A Reaction to the IPEF: Shrinking US competitiveness?


The US is on the brink of formally announcing its long awaited Indo-Pacific Economic Framework (IPEF), but swirling around the grand announcements is a worrying lack of clarity. The framework comes five years after the US pulled out of the Trans Pacific Partnership (TPP), which subsequently left their economic strategy in limbo, and gave the nations of Indo-Pacific a degree of scepticism towards the US’s economic return to the region. Beyond the scars of the TPP, there are now several competing frameworks that have filled the void, with some analysts suggesting the US missed a prime opportunity in 2017. Moreover, while the IPEF has struggled to get off the ground due to domestic political issues, analysts are still firmly suggesting, if it hopes to be successful, the US will need to go further into ‘give and take’ negotiations. The IPEF will likely be joined by the US’s closest allies such as Japan, but beyond these staple partners, it is unclear how far the agreement will be able to attract smaller neutral or China-aligned powers. Questions over its attractiveness, credibility, and viability have therefore characterised initial regional responses, all of which this article seeks to put under the spotlight.

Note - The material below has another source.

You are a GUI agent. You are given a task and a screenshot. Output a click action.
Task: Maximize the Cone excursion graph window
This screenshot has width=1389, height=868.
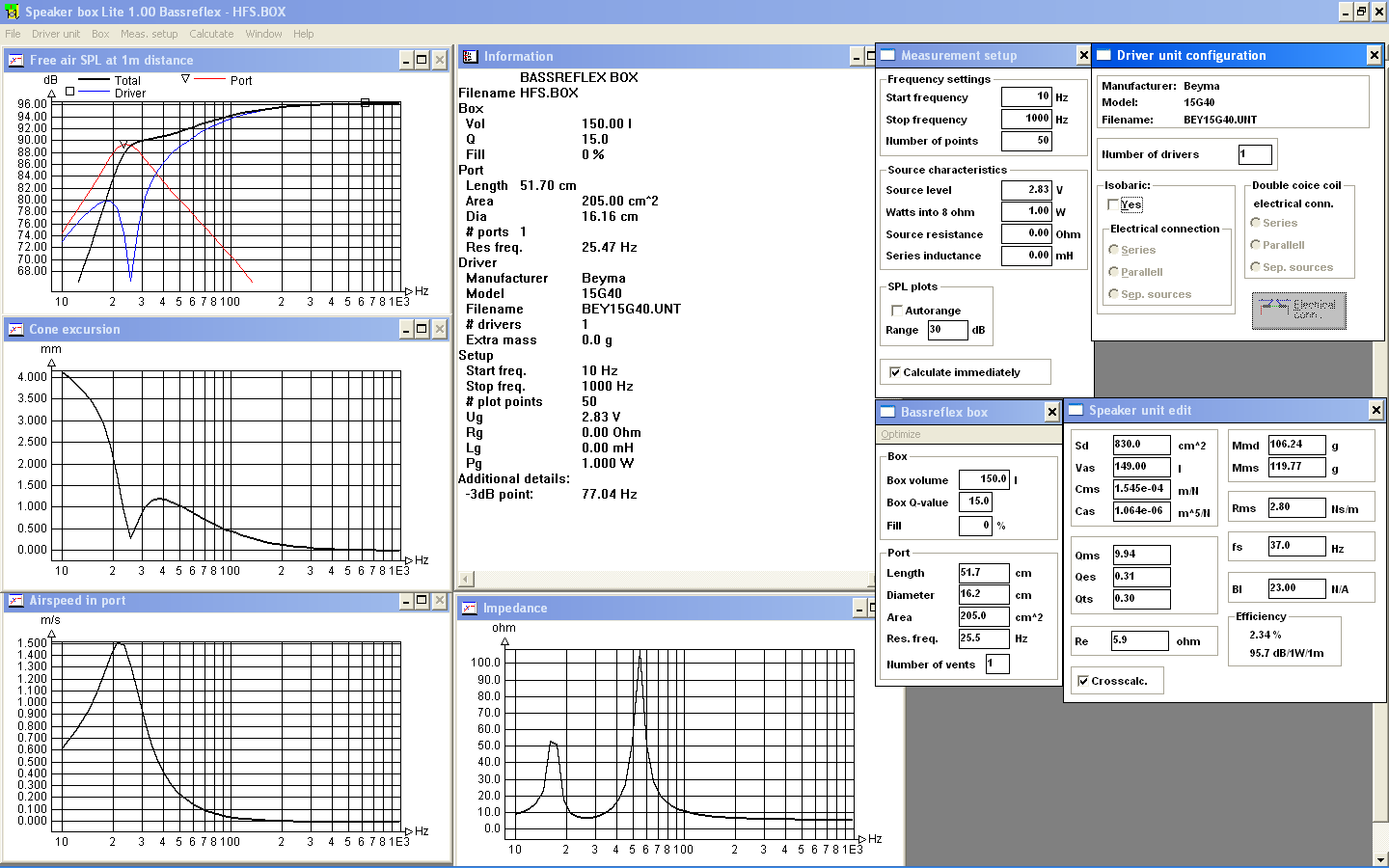422,330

The problems associated with the IPEF are both numerous and interlinked. The primary issue is that, following the Trump administration's sudden exit from the Obama era’s TPP, the nations of the Indo-Pacific have not simply waited for the US to propose a new framework to fill the gap. After their exit, the TPP was relaunched without them just a year later as the Comprehensive and Progressive Transpacific Partnership (CPTPP), which already includes around 13% of world GDP and has several major applicants, including China. Alternatively, as of 2020 the Regional Comprehensive Economic Partnership (RCEP) was launched, primarily by ASEAN, and has been coined a multilateral success by members from across the region, including China, Australia, and Japan. The US is, therefore, no longer pushing out into uncharted waters, and must prove the IPEF is both economic and political value added.

The IPEF has four pillars that centre on a). promoting fair and resilient trade, b). supply chain resilience, c). infrastructure, clean energy and decarbonisation, and finally d). tax and anti-corruption measures. While the US-led framework has been praised in some areas as both progressive and innovative, particularly in the promotion of a ‘free’ digital regime in comparison to the European and Chinese outlines, it offers no reduction to US tariffs. This would have been particularly attractive for Indo-Pacific nations, though the reduction of tariffs was the original reason for the Trump administration's exit from the TPP, and the electoral significance of the manufacturing industry in the US is still strong. The IPEF therefore faces considerable domestic constraints to its competitiveness. Even as it stands, the Biden Administration intends to pursue the IPEF through executive action, instead of through the Senate as is the norm. This is likely to avoid drawn out sparring in the politically tied chamber, which is tipped to fall to the Republicans this November.

Furthermore, while the US has been sitting on the sidelines, the region has evolved, to a large degree, around the Sino-American strategic rivalry. The RCEP and CPTPP have both notably been inclusive agreements, and analysts suggest unless the US is willing to change tack and make major concessions over tariffs, it will need to boost the IPEF’s inclusivity. What this means is that membership, or a lack thereof, should be de-politicised and not representative of a nation’s choice between the two great powers. In October 2021 Vice-President Kamala Harris announced to Southeast Asian leaders that the IPEF would not force any nation to align with either the US or China, which is a particularly critical issue for the region at present. Despite this, it is still unclear how far the agreement will be able to break free from the political connotations of working with the US, leaving its future membership unknown.

Southeast Asia has been one of the areas of the Indo-Pacific in which the Biden administration has focused its efforts. The 10 nations of Southeast Asia met with the President on the 15th of May 2022 in the first US-ASEAN Special Summit, and while the IPEF was not discussed, diplomats and heads of states have been highly vocal on the US’s re-entrance into the region. As it stands, only the Philippines and Singapore are expected to join at launch, with other countries cautiously allowing details to emerge. With ASEAN having a high involvement rate in both the RCEP and the CPTPP, and the fact that China is ready and willing to negotiate tariff reductions, it can be asserted that the US has come up short. While not uncompetitive, the US is clearly no longer ‘too big to ignore’ for the Indo-Pacific nations, and will have to listen to regional voices and adapt to their demands if the IPEF is to be both a durable and attractive long term option.